EXCALIBUR 81 - ottobre 2014
in questo numero

Vittorio Dan Segre: l'uomo che morì più volte

Si è conclusa la vita avventurosa di uno splendido italiano

di Angelo Marongiu
Vittorio Dan Segre (Rivoli, 1922 - Torino, 2014)
Nel suo ultimo libro di racconti, pubblicato lo scorso anno, "Frammenti", l'incipit del primo racconto recita: «So che alla fine di questo scritto, o di un altro, mi aspetta la morte».
Da quel racconto, scritto nel 1987, alla sua morte, avvenuta lo scorso 27 settembre, all'età di 92 anni, sono trascorsi 27 anni. Ma Vittorio Dan Segre era un uomo che la morte l'aveva sfiorata così spesso che alla fine essa era diventata una sua compagna di strada. Nei suoi tanti anni egli ha vissuto molte vite: è stato giornalista, diplomatico, scrittore, soldato, uomo d'azione.
La sua capacità di analisi della realtà di un'area turbolenta quale quella del Vicino Oriente e di Israele in particolare lo portava a delineare chiaramente nei suoi articoli e nei suoi libri i complessi rapporti tra gli eventi, gli attori e le dinamiche che si intrecciavano in una delle aree più nevralgiche del mondo.
Fu consigliere personale di Ben Gurion e di Golda Meir e compagno d'armi di Rabin e con loro contribuì alla nascita dello Stato di Israele. Faceva yoga con David Ben Gurion e fu reporter di Indro Montanelli (con il quale partecipò alla fondazione de "Il Giornale"); con la divisa della Brigata Ebraica salvò molti orfani della Shoah in Italia e dalle cattedre di Haifa e Lugano ha avvicinato l'Europa a Israele e viceversa. Insegnò nell'Università di Haifa, al Mit, a Oxford e fondò presso l'Università di Lugano l'Istituto di Studi Mediterranei, dal quale continuava a volgere il suo sguardo lucido e disincantato verso la sua amata seconda terra.
Piemontese schivo ma determinato, visse la splendida avventura dei kibbutz quando si rifugiò nella Palestina del mandato britannico per sfuggire alle leggi razziali nel 1938 e partecipò in prima linea alla prima guerra, quella della sopravvivenza d'Israele.
La vita l'ha rischiata tante volte: aveva nove anni quando un proiettile, partito accidentalmente dalla pistola del padre che la stava pulendo, gli sfiorò i capelli. Ne aveva trenta quando finì in un burrone con la sua auto, e ancora trenta quando ebbe un incidente aereo durante le prove di lancio della neonata Brigata Paracadutisti dello Stato d'Israele, da lui fondata.

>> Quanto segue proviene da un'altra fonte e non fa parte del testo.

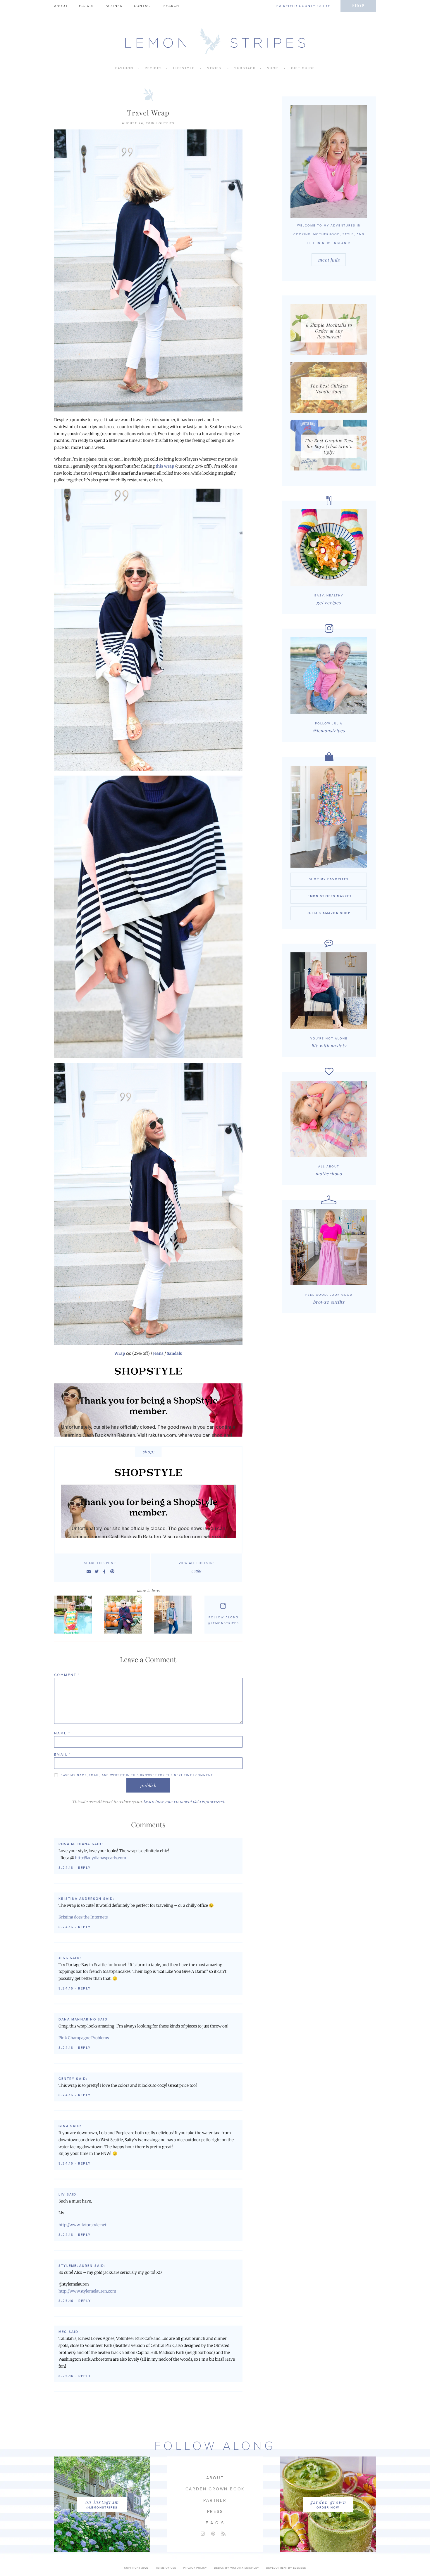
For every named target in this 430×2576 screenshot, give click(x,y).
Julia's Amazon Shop (328, 913)
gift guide (303, 68)
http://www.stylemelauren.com (87, 2291)
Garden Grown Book (215, 2489)
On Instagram (102, 2502)
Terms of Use (166, 2568)
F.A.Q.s (86, 6)
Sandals (174, 1353)
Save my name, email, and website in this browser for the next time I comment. (137, 1775)
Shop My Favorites (329, 879)
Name (62, 1733)
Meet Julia (329, 260)
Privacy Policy (195, 2568)
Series (214, 68)
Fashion (124, 68)
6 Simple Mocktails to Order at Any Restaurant (329, 331)
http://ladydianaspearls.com (100, 1857)
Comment (67, 1675)
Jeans (158, 1353)
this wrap (165, 466)
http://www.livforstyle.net (82, 2224)
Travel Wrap (148, 112)
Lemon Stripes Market (329, 896)
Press (215, 2511)
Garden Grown (328, 2502)
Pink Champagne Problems (84, 2037)
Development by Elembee (286, 2568)
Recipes (153, 68)
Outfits (167, 123)
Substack (245, 68)
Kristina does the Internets (83, 1917)
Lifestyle (184, 68)
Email (62, 1754)
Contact (143, 6)
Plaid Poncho (124, 1614)
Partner (114, 6)
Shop (358, 5)
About (61, 6)
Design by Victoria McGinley (236, 2568)
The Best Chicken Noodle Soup (329, 389)
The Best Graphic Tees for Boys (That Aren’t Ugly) (328, 446)
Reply (84, 1868)
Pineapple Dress (74, 1614)
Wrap (119, 1353)
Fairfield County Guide (303, 6)
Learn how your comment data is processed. (184, 1801)
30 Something (175, 1614)
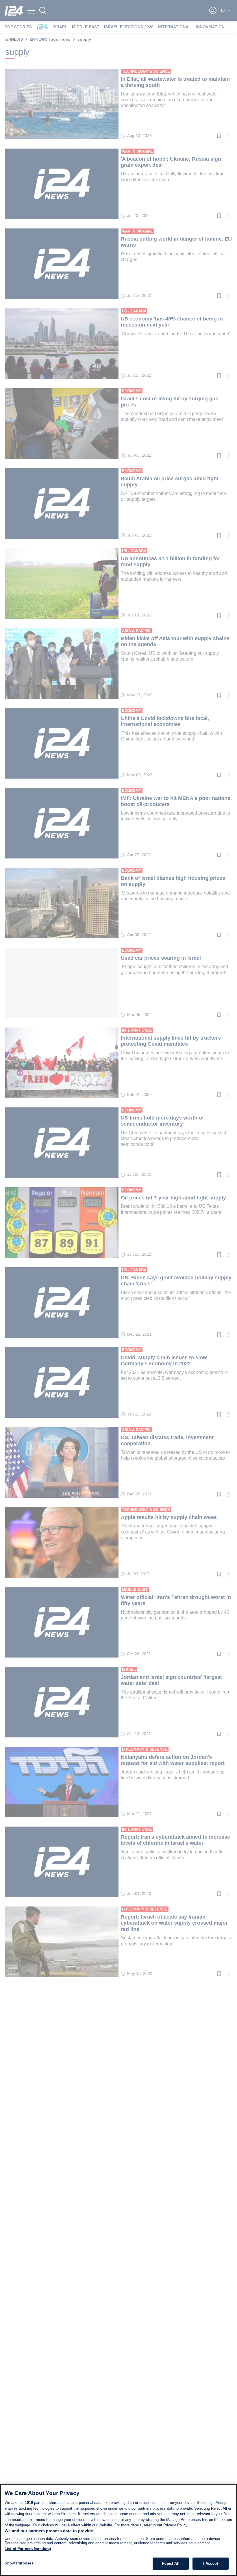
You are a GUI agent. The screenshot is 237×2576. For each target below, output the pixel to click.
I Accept (210, 2563)
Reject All (170, 2563)
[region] (118, 2530)
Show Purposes (19, 2563)
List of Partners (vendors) (28, 2549)
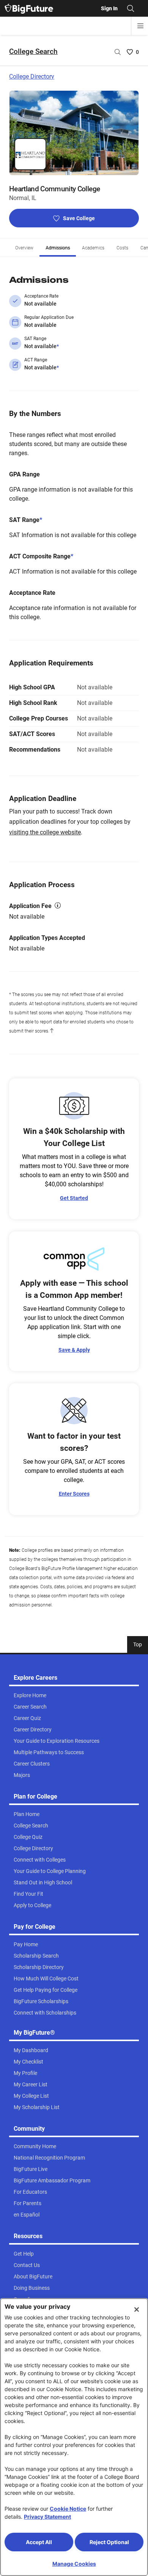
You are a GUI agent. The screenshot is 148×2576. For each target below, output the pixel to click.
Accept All (39, 2542)
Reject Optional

E poi un infarto che gli bruciò un quarto del cuore e un tumore solitamente fulminante ma che invece lo ha risparmiato per diversi anni.
I suoi ultimi libri - che raccontano la sua vita - hanno due titoli significativi: "Storia di un ebreo fortunato" e "Storia dell'ebreo che voleva essere eroe". Un autoritratto perfetto.
Negli ultimi anni della sua vita ha cercato nell'ebraismo della tradizione più nobile - nella "Kabbalah" - le risposte desiderate per tutta la vita.
Aveva in fondo al cuore uno strato di inquietudine segnata dalla morte della sua amata Rosetta: una sorta di distacco, di lontananza che non riusciva più a sciogliere.
È morto nel sonno, nel giorno del riposo ebraico, con il cuore pieno di ricordi meravigliosi. L'addio perfetto di un grande uomo, di un Uomo Giusto.